Niestety większość prognoz jest pisana w taki sposób, że nic z tego nie wynika ( bo albo będzie padał deszcz, albo będzie świecić słońce) nie wiem za co im płacą takie prognozy to każdy może napisać, wystarczy znać parę mądrych słów typu, WALL STREET, DAX, ETF, TFI, OFE, parę nazw WIGów, kilka słów z zakresu giełdowej analizy technicznej, fundamentalnej.etc.
Znalezienie jakiegoś artykuły w którym autor nie boi się swojego zdania jest bardzo trudne, ale nie niemożliwe po prostu trzeba czasem się wczytać w treść, jedno co zauważyłem to że nie warto przykładać dużej wagi do informacji ze stron instytucji finansowych, tam to jest dopiero lanie wody, a główny cel to sprzedaż funduszy lub innych instrumentów finansowych.

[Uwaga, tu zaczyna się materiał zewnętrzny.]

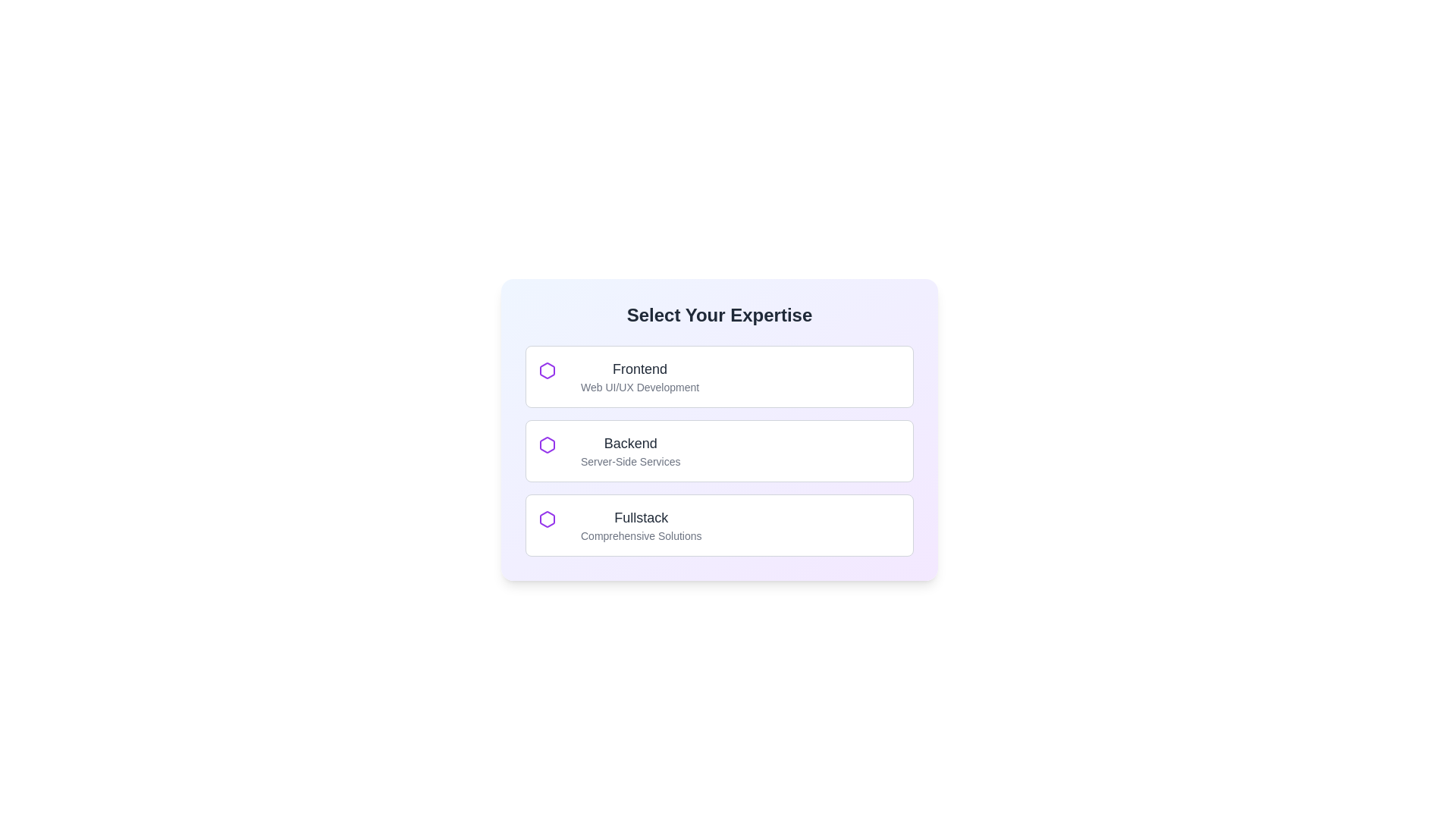  What do you see at coordinates (719, 450) in the screenshot?
I see `the second option card labeled 'Backend' in the 'Select Your Expertise' section` at bounding box center [719, 450].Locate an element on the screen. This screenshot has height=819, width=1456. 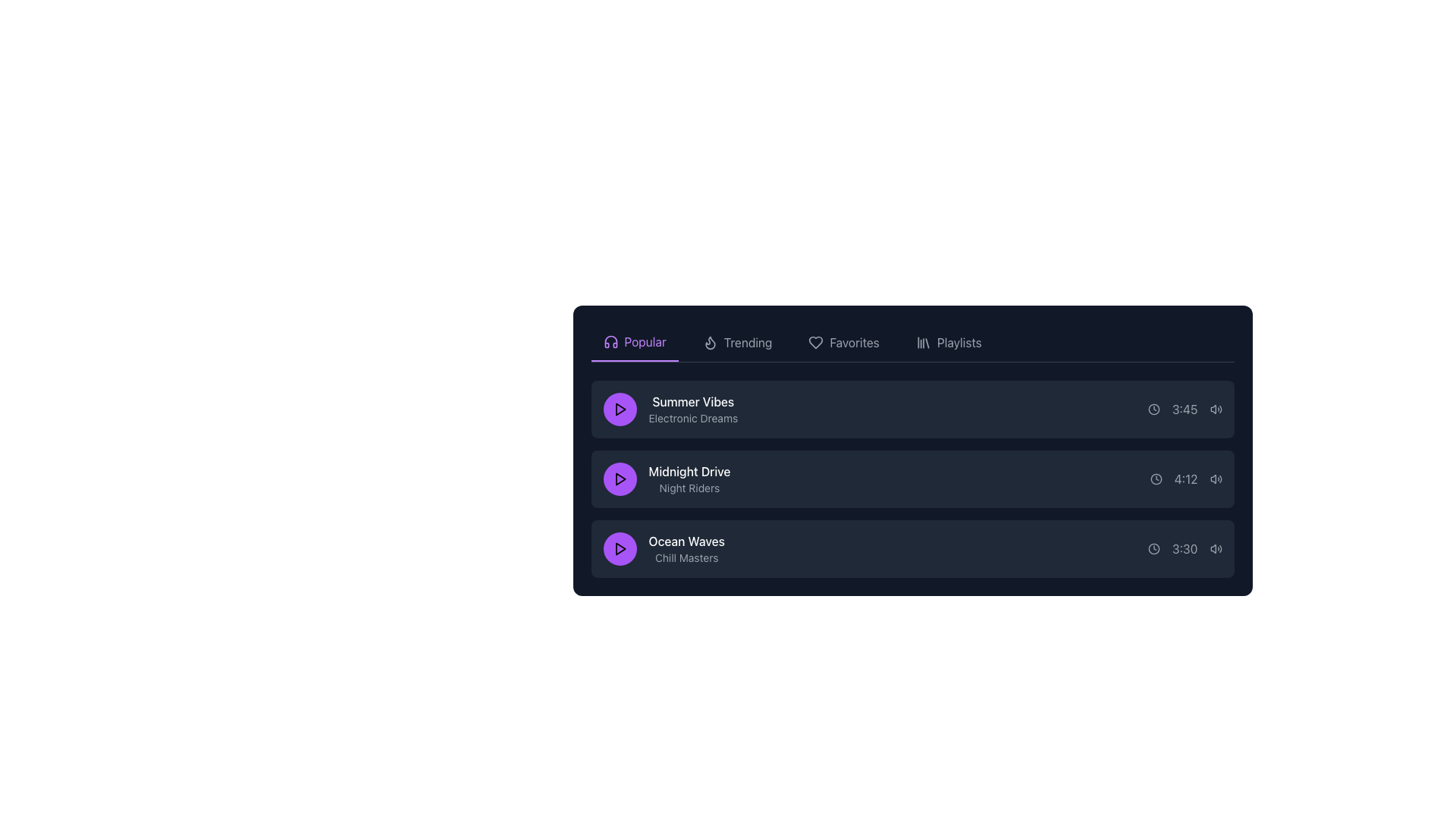
the triangular play button inside a purple circular background next to the text 'Midnight Drive.' is located at coordinates (620, 479).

Rada dla wszystkich, ostrożnie wchodźcie we wszelkie interesy długofalowe z bankami, gdyż jesteście na straconej pozycji i często możecie dostać ostro po dupie.

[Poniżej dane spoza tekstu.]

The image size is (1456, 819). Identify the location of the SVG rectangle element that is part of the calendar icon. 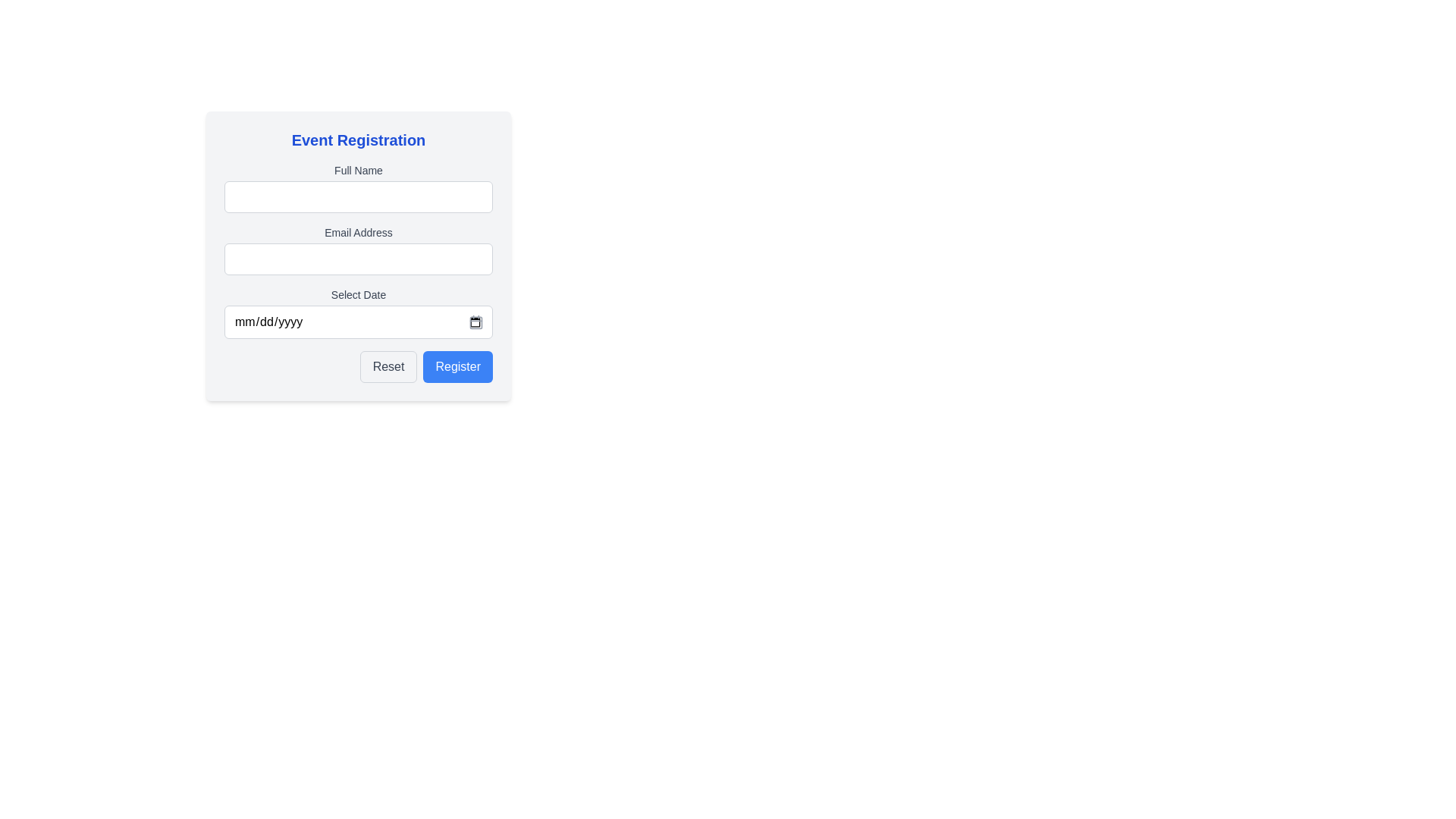
(475, 321).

Pani z banku zaproponowała mi niedawno super extra rzecz, produkt strukturyzowany, "niezwykle płynny" który zabezpieczy moje oszczędności przed stratami jakie mógłbym ponieść, a zysk praktycznie nieograniczony, na moje pytanie jakie zyski przyniosły inne tego typu produkty w ich ofercie, troszkę się zmieszała i zaczęła opowiadać farmazony o kryzysie, że pewne rzeczy są nie do przewidzenia, ale przecież nic nie stracę.
A CO Z INFLACJĄ !!!
Reasumując zamroź kasę na 3 lata licząc na hipotetyczne zyski, bank będzie za to obracał twoimi pieniędzmi oczywiście wliczając tzw. opłatę, za zarządzanie i ciesz się że nie straciłeś i dostaniesz swoje co włożyłeś.
Tak bardzo tęsknie za prostymi produktami finansowymi, teraz nawet zwykła lokata może być czasem tak ubrana w rożne kruczki, ze strach.
![]() |
Fot. 401(K) 2013's / www.flickr.com |
We wszystko trzeba włożyć wysiłek nie ma nic za darmo, przynajmniej zostaje przyjemność odfajkowania kolejnego zadania z listy, a to pomaga utrzymać motywację do zmiany i prowadzenia tego bloga.